Texte étudié.
Fourniture de conseils par le psychiatre de soins de l'établissement pénitentiaire sur la responsabilité de l'interné dans le cadre d'une procédure disciplinaire
En sa séance du 12 décembre 2020, le Conseil national de l'Ordre des médecins a examiné si le médecin-psychiatre en charge du traitement des internés dans une institution pénitentiaire peut apprécier la responsabilité d'un interné dans le cadre d'une procédure disciplinaire.
En principe, la loi de principes du 12 janvier 2005 concernant l'administration pénitentiaire ainsi que le statut juridique des détenus s'applique à tous les détenus, y compris les internés. Par conséquent, le régime disciplinaire des institutions pénitentiaires, tel que prévu sous le titre VII de la loi précitée, s'applique aussi aux internés.
Dans la doctrine et la jurisprudence, l'on se pose régulièrement la question de savoir s'il est justifié d'imposer une sanction disciplinaire à un interné.(1) Dans quelle mesure un interné peut-il être tenu responsable de ses actes et l'infraction disciplinaire lui est-elle imputable ?
Le fait que les institutions pénitentiaires essayent de tenir compte de la question de la responsabilité d'un interné quant à l'infraction disciplinaire commise est une évolution favorable. Il est aussi indispensable qu'un médecin-psychiatre soit impliqué dans l'appréciation de la responsabilité de l'interné concerné.
Cependant, il est primordial que le médecin-psychiatre, chargé de déterminer la responsabilité de l'interné, puisse former son appréciation d'une manière indépendante, impartiale, consciencieuse et intègre. Confier cette mission au psychiatre (traitant) de l'interné pourrait compromettre les principes d'indépendance et d'impartialité. Il est donc recommandé d'attribuer cette mission à un psychiatre externe.

Exercices à faire.
[a] Répondez à ces questions sur le texte sur la responsabilité des internés :
(i) À quelle date le Conseil national de l'Ordre des médecins a-t-il examiné la question ?
(ii) Sous quel titre de la loi de principes du 12 janvier 2005 le régime disciplinaire des institutions pénitentiaires est-il prévu ?
(iii) À qui est-il recommandé d'attribuer la mission de déterminer la responsabilité de l'interné ?
[b] Modifiez le passage du texte sur la responsabilité des internés qui va de « En principe, la » à « est-elle imputable ? » en remplaçant « régime disciplinaire » par « système disciplinaire ».
[c] Rédigez la suite du texte sur la responsabilité des internés à partir de sa dernière phrase.
Les items n'ont aucun lien avec le texte sur la responsabilité des internés.

Extraits de données.
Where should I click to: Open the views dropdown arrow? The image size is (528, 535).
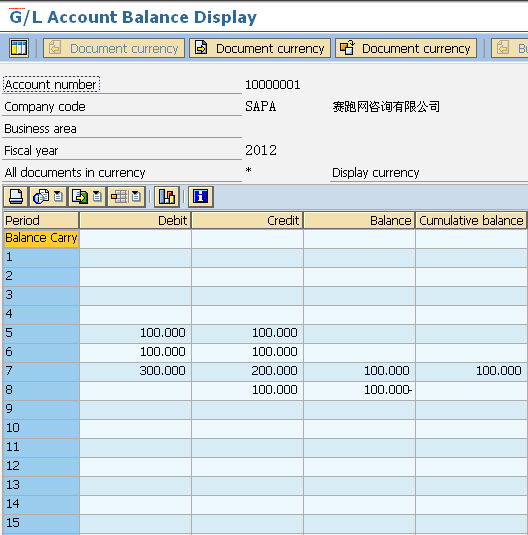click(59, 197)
* * *
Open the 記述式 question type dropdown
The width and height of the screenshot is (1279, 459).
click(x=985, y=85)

Corrigés.
[a]
(i) Le 12 décembre 2020.
(ii) Sous le titre VII.
(iii) À un psychiatre externe.

[b]
En principe, la loi de principes du 12 janvier 2005 concernant l'administration pénitentiaire ainsi que le statut juridique des détenus s'applique à tous les détenus, y compris les internés. Par conséquent, le système disciplinaire des institutions pénitentiaires, tel que prévu sous le titre VII de la loi précitée, s'applique aussi aux internés.
Dans la doctrine et la jurisprudence, l'on se pose régulièrement la question de savoir s'il est justifié d'imposer une sanction disciplinaire à un interné.(1) Dans quelle mesure un interné peut-il être tenu responsable de ses actes et l'infraction disciplinaire lui est-elle imputable ?

[c]
Outre les principes déontologiques susmentionnés, le psychiatre est tenu au secret professionnel. L'ajout d'éléments du dossier médical de l'interné dans son dossier disciplinaire constitue une infraction au secret professionnel. La participation à l'appréciation de la responsabilité peut perturber la relation de confiance construite entre le psychiatre et l'interné.
Enfin, il convient de souligner le droit de l'interné à des soins psychiatriques et à une thérapie, qui a été confirmé à maintes reprises par la Cour européenne des droits de l'homme. Ce droit fondamental aux soins serait compromis si les données médicales, recueillies dans le cadre de la relation de soins, étaient utilisées pour sanctionner disciplinairement l'interné. Ceci pourrait avoir pour conséquence que l'interné ne fasse plus appel au psychiatre ou ne puisse plus parler librement, par peur de représailles futures lors d'une procédure disciplinaire.
L'institution pénitentiaire peut répondre aux obstacles précités en recourant non pas au psychiatre de l'institution pénitentiaire, mais à un expert indépendant pour apprécier la responsabilité de l'interné dans le cadre d'une procédure disciplinaire.
(1) O. Nederlandt et O. Michiels, « Le régime disciplinaire appliqué aux internés: irresponsables au pénal, responsables au disciplinaire? », Journal des Tribunaux 2016, 561-570.